In 1958 he starred in My Fair Lady on Broadway with Reginald Denny.

==Television and film work==
Radd gradually lost interest in theatre and broke into television in Ordeal by Fire in 1957 as a dastardly Frenchman with Peter Wyngarde and Patrick Troughton whom he appeared with in the BBC production of A Tale of Two Cities (1958).

Radd made a number of appearances in the NBC production The Shari Lewis Show between 1960 and 1963, and in 1960 appeared in the production of Eugene O'Neill's The Iceman Cometh directed by Sidney Lumet, who also directed him in the feature film adaptation of The Sea Gull (1968) and The Offence (1972). In between them he appeared in John Huston's The Kremlin Letter (1970). Radd worked alongside actors such as Robert Redford and Jason Robards. In that year, Radd also appeared in the NBC production of The Tempest playing the role of the drunkard Stefano, alongside Richard Burton who portrayed Caliban and Maurice Evans as Prospero. Radd made a guest appearance on Episode 2 of the TV series The Saint, which starred a young Roger Moore. The episode first aired Sept 26, 1963.

Radd featured in some 60 different TV shows between 1955 and 1976 including Department S, The Avengers, Danger Man, The Prisoner, Special Branch and Z-Cars. He memorably played "Hunter" in the one-off television play in ITV's "Armchair Theatre" strand, called A Magnum For Schneider. To protect his shady Government department ("The Section"), Hunter brings once-top operative and assassin David Callan (Edward Woodward) back to kill Schneider, an international illegal arms dealer. Hunter's plan is for Callan to be caught at the scene and take the blame, thus getting the job done yet clearing The Section of involvement. But Callan gets wise when first police, then colleague Toby Meres turn up at Schneider's apartment. Callan turns the tables by leaving Meres unconscious in his place.

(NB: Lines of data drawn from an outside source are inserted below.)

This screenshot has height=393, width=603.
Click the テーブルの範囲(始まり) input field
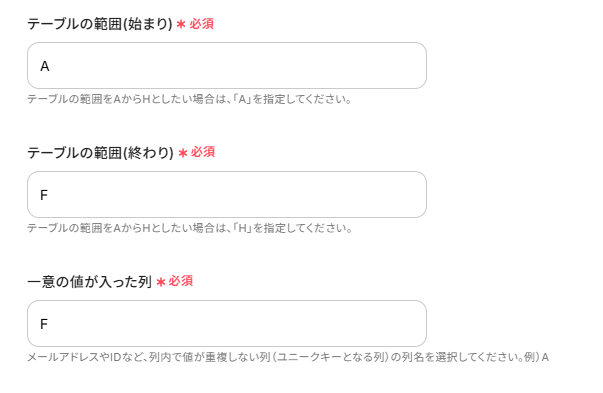coord(227,66)
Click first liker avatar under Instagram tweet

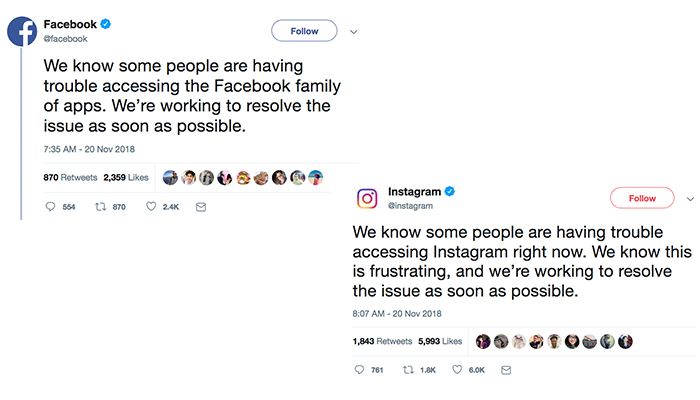click(x=483, y=342)
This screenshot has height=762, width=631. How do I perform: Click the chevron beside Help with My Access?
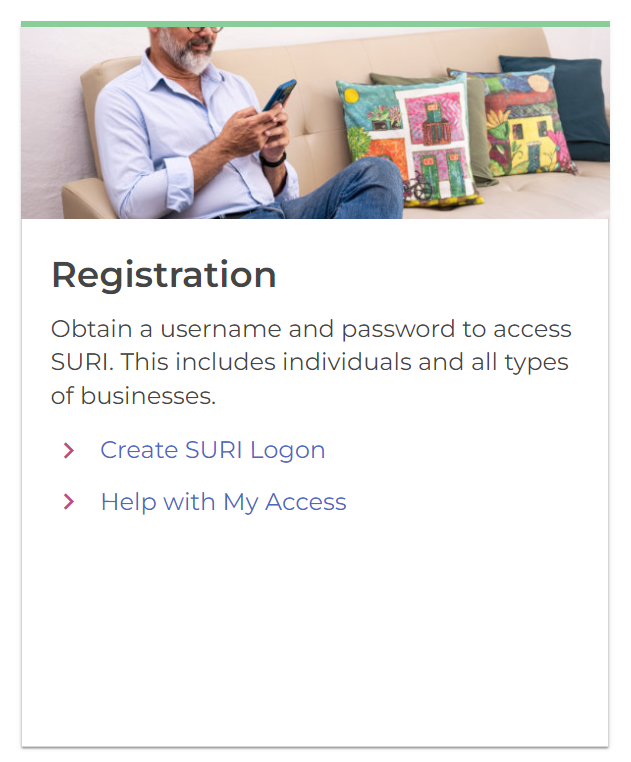click(68, 502)
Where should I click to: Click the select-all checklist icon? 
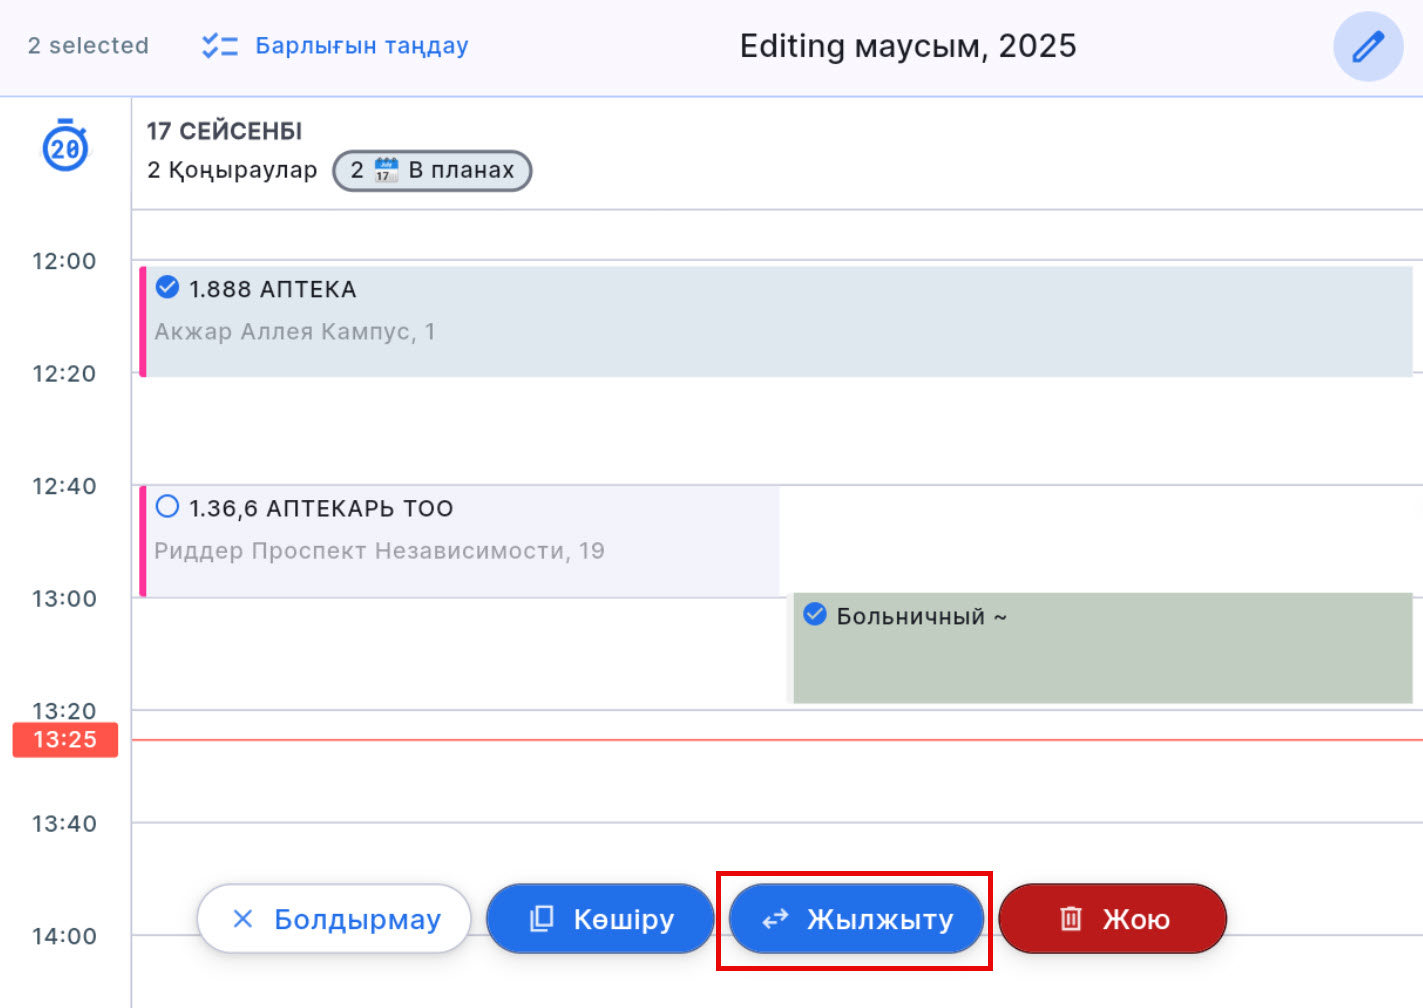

This led to the creation of the highly regarded spy series Callan with highly charged, antagonistic exchanges between Callan and Hunter among episode highlights. Radd appeared occasionally in later series of Callan.

In the sixth episode of Randall and Hopkirk (Deceased), "Just for the Record" in 1969, he played the role of the villain Pargiter, a deluded character intent on proving he was heir to the throne of England.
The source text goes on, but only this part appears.